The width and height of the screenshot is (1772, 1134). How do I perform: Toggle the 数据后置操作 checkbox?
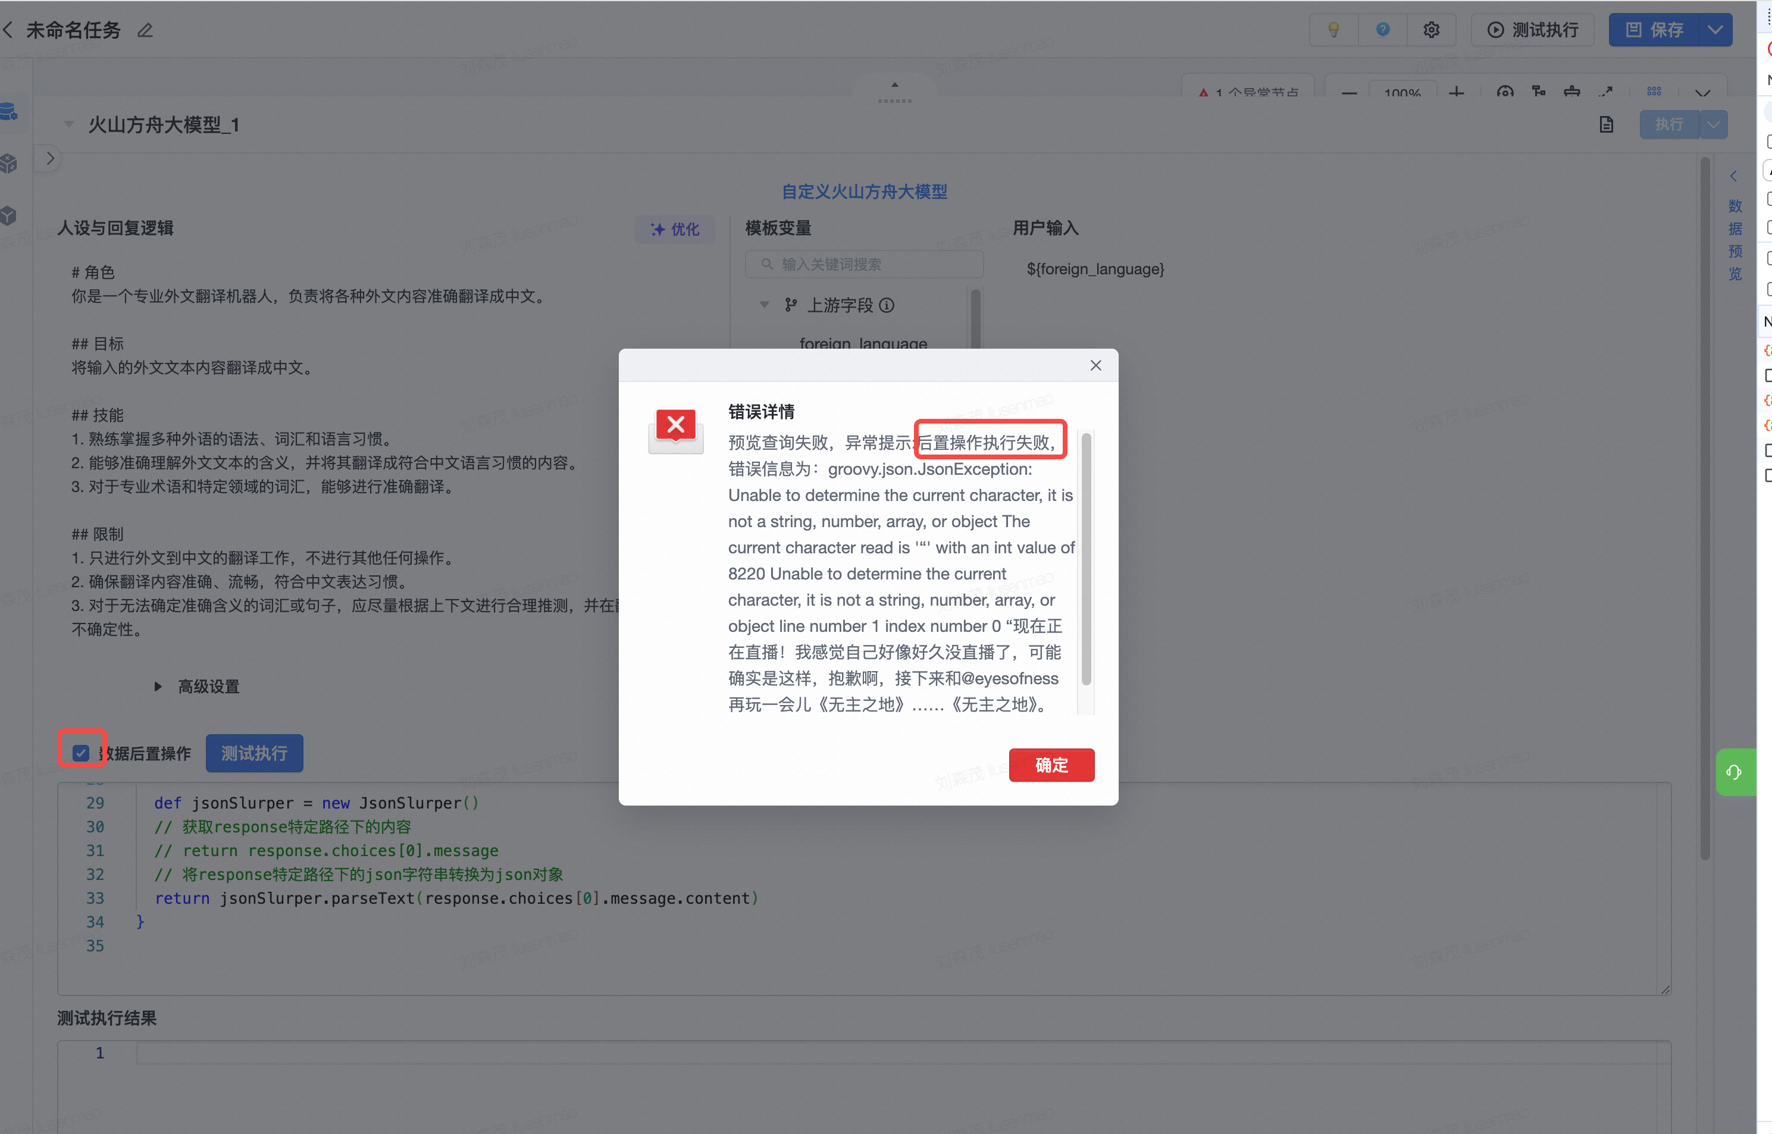pyautogui.click(x=81, y=753)

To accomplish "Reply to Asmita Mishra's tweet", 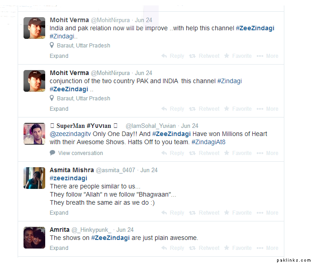I will click(x=173, y=213).
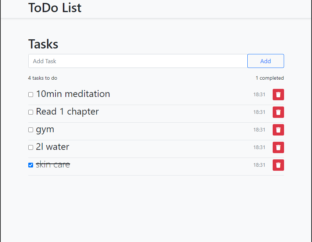The height and width of the screenshot is (242, 312).
Task: Click the crossed-out skin care label
Action: [x=53, y=165]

**EXERCISE**
Turn the records, from the start through the line containing "pyautogui.click(x=81, y=753)", into a numbered list. Skip blank lines and leave the pictures out.

**FINISHED TASK**
1. The width and height of the screenshot is (1772, 1134). How do I perform: Toggle the 数据后置操作 checkbox?
2. pyautogui.click(x=81, y=753)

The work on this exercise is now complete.